森上助次さんの生涯を丁寧に追っています
先日、トランプ大統領夫人メラニアさんと訪米中の安倍総理夫人昭恵さんが、一緒にアメリカ、フロリダのモリカミ博物館、日本庭園を訪れました。これはテレビで放送されていましたので、ご存知の方も多いと思います。ただ、どうして観光地パームビーチ近くに、このような立派な日本庭園があるのか不思議に思った人も多いと思います。
実は、この日本庭園、広さは250エーカーもあるのですが、この土地を寄付したのが、京都府丹後出身の森上助次さんです。森上さんは、明治十八年、宮津町近くの与謝郡城東村滝馬の農家の長男として生まれ、1906年に神戸から渡米しました。広い土地で大規模な農業をして一山当てようとする野心もありましたが、初恋の人との失恋も渡米の動機になったようです。

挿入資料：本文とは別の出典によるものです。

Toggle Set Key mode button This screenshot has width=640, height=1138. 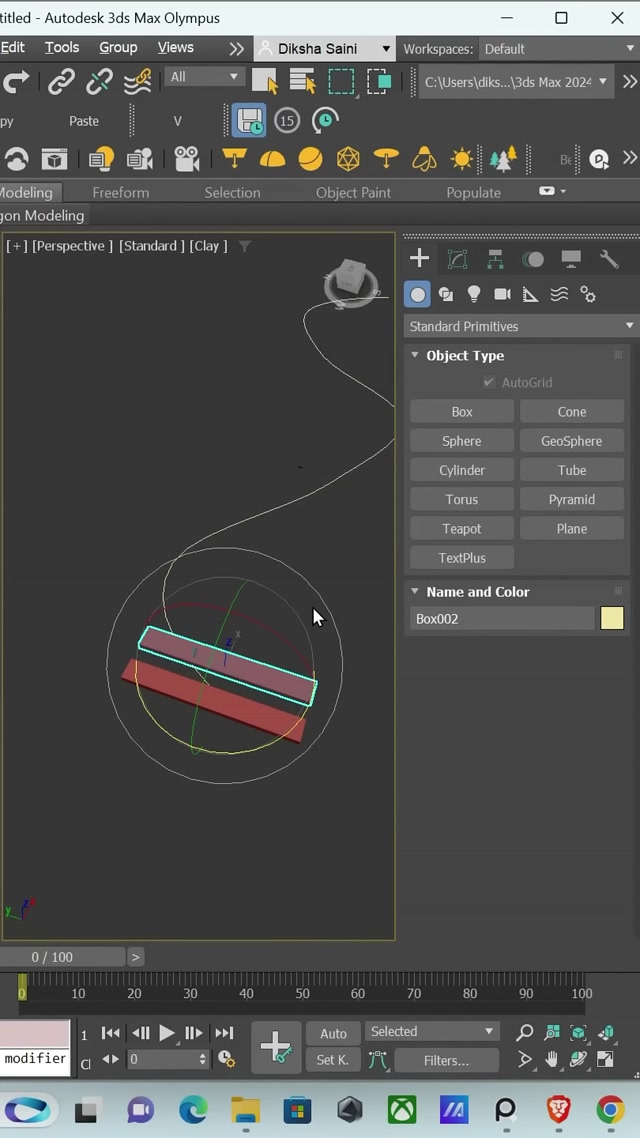click(333, 1060)
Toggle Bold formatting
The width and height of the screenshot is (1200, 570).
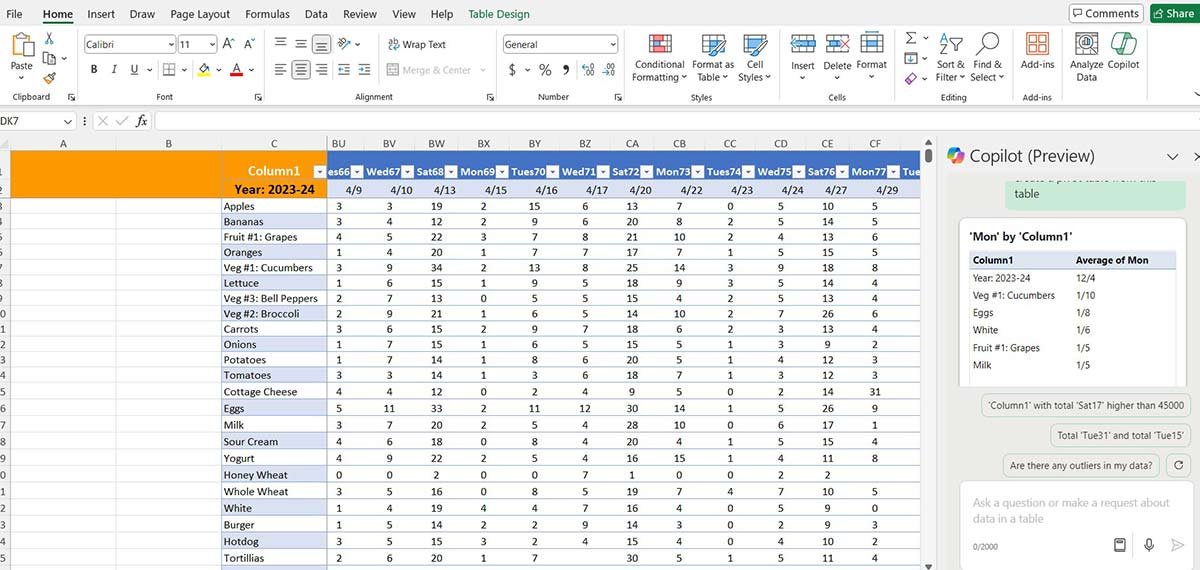(94, 70)
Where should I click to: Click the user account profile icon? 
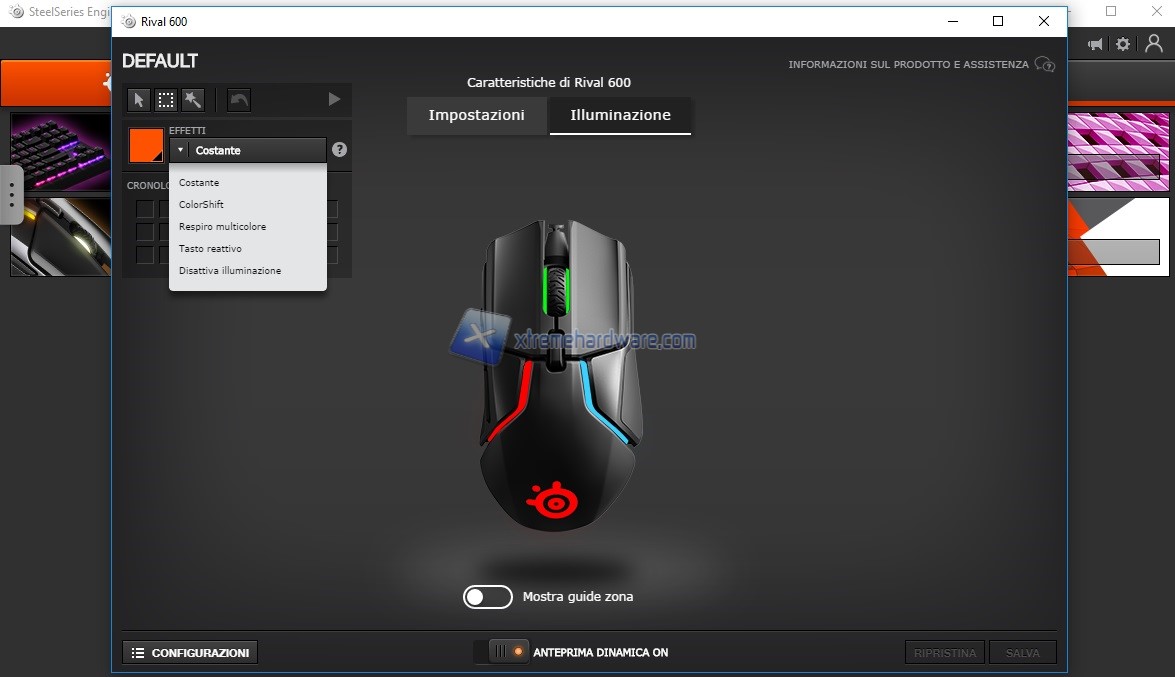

アメリカは大陸横断鉄道の工事などに大量の労働者が必要でしたので、1860年ころから中国から多数の移住者が来ました。その後、あまりに中国人の移住者が多いため、移住禁止令が出され、代わって日本人の移住者が1905年ころから増えていきます。主としてアメリカ西海岸部を中心に移住していきますが、フロリダでは原野を農場に開墾しようとする機運が高まり、それに応じたのが、旧宮津藩主の酒井醸でした。酒井はフロリダ半島を物色し、移住地と選んだのが、後に“ヤマトコロニー”と呼ばれるところです。多いときには100名以上の日本人がここで働きました。ワニやヘビの出る湿地で、その開墾は困難でしたが、日本人の持ち前の勤勉さと粘り強さ、そして工夫により次第に開拓が進みます。パイナップル栽培により経営的にも豊かになり、コロニーには小学校ができるまでになります。ところがハリケーンのような天災やキューバ産の安いパイナップル輸入、さらには日本人移住民の排斥などもあって、次第にヤマトコロニーを去る人が増え、最後は独身の森上さんだけがフロリダに残ることになります。こうした中、森上さんは二十三歳になって小さな子供達に混じって地元の小学校に入り、英語を学んだりしました。森上さんはその後も勤勉に仕事をしながらことこつを土地を買い求めていきました。ちょうどその頃、フロリダは保養地として注目されるようになり、お金持ちの別荘やホテルが建つようになり、それに伴い土地価格も高騰していきます。森上さんの土地も高くなりましたが、そうしたことに無頓着な森上さんは、亡くなる最後までこじきのような格好で汚いトレーラーハウスに住んでいました。毎日、農場に出て、作物を作る、それ以外の贅沢を求めない森上さんの唯一、心残りのことは、自分の土地のことでした。相続する者もいないため、フロリダ州に寄付することにし、それが森上さんの死後、現在の日本庭園になりました。あの世にいる森上さんもアメリカ大統領夫人と日本の首相夫人が来園してくれたことをうれしく思ったことでしょう。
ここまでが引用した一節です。